What you are asked to do: Which lines of the entries below run from the one holding "The height and" to the one holding "The image size is (500, 479).", inclusive? Set down exactly those lines and no others.
>>>
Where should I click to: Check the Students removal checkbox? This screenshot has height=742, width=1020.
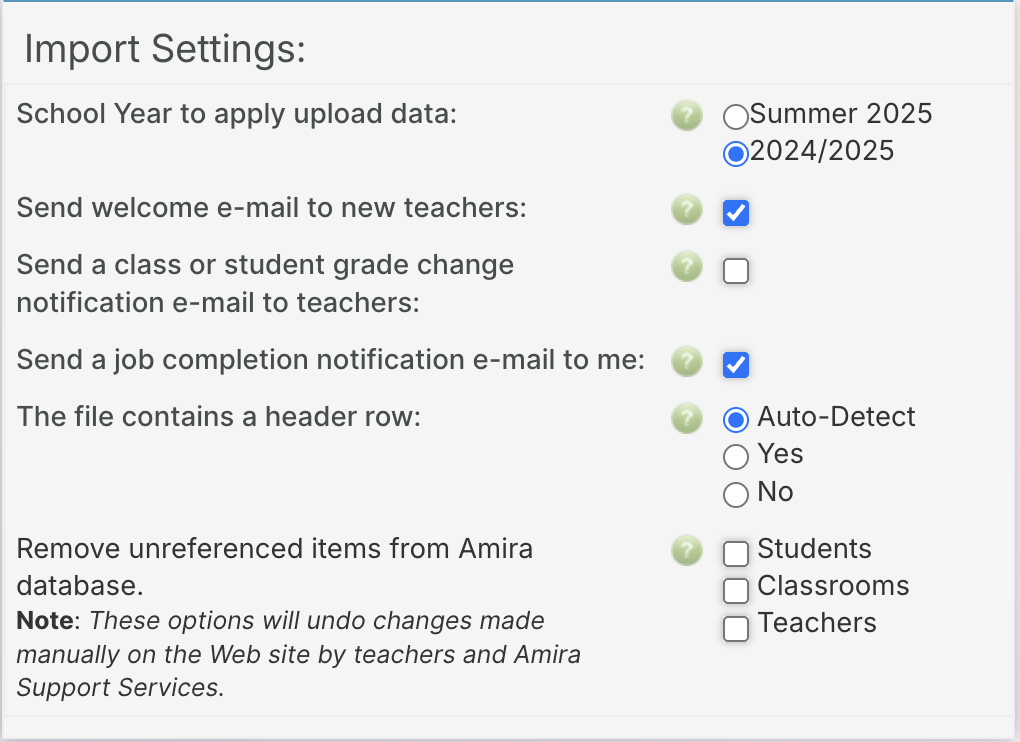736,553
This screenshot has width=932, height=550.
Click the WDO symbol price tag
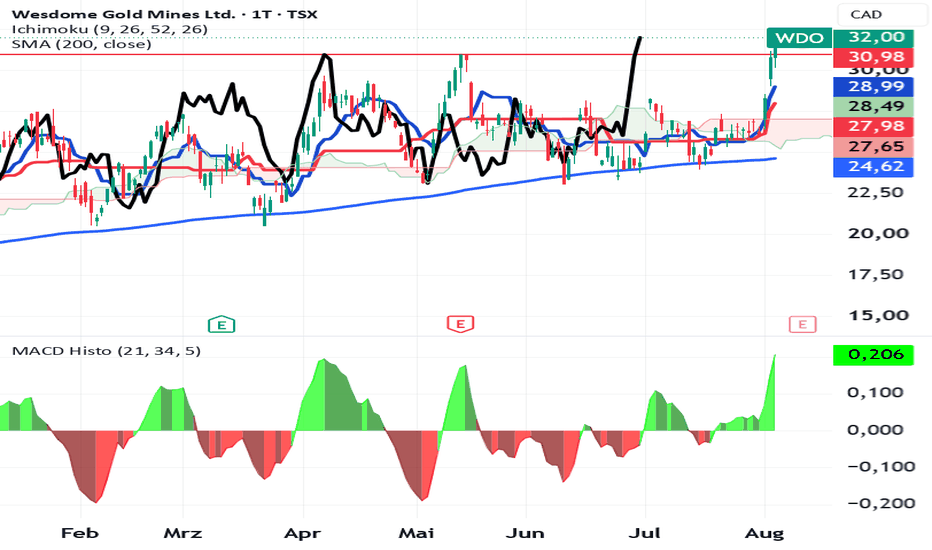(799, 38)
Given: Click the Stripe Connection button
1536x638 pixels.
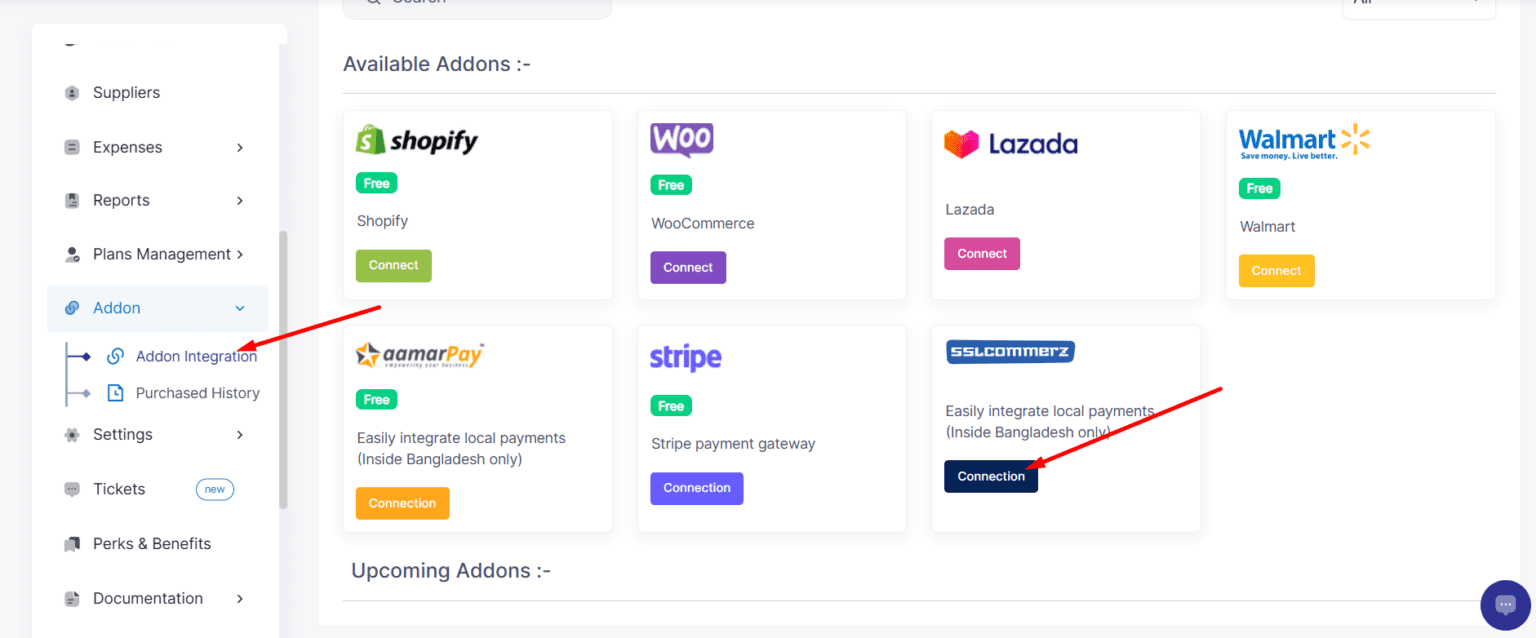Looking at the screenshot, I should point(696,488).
<<<
>>>
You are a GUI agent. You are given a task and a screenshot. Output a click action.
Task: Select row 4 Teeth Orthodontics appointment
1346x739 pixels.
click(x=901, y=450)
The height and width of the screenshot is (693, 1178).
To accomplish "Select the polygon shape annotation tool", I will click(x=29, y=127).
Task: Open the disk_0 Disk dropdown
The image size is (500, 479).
<<<
>>>
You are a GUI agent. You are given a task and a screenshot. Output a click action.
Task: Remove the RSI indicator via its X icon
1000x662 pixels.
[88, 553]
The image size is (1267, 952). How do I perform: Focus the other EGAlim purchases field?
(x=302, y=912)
<<<
Reply to the task:
The height and width of the screenshot is (693, 1178).
To accomplish "Select the polygon shape annotation tool", I will click(x=29, y=127).
Task: Open the disk_0 Disk dropdown
The image size is (500, 479).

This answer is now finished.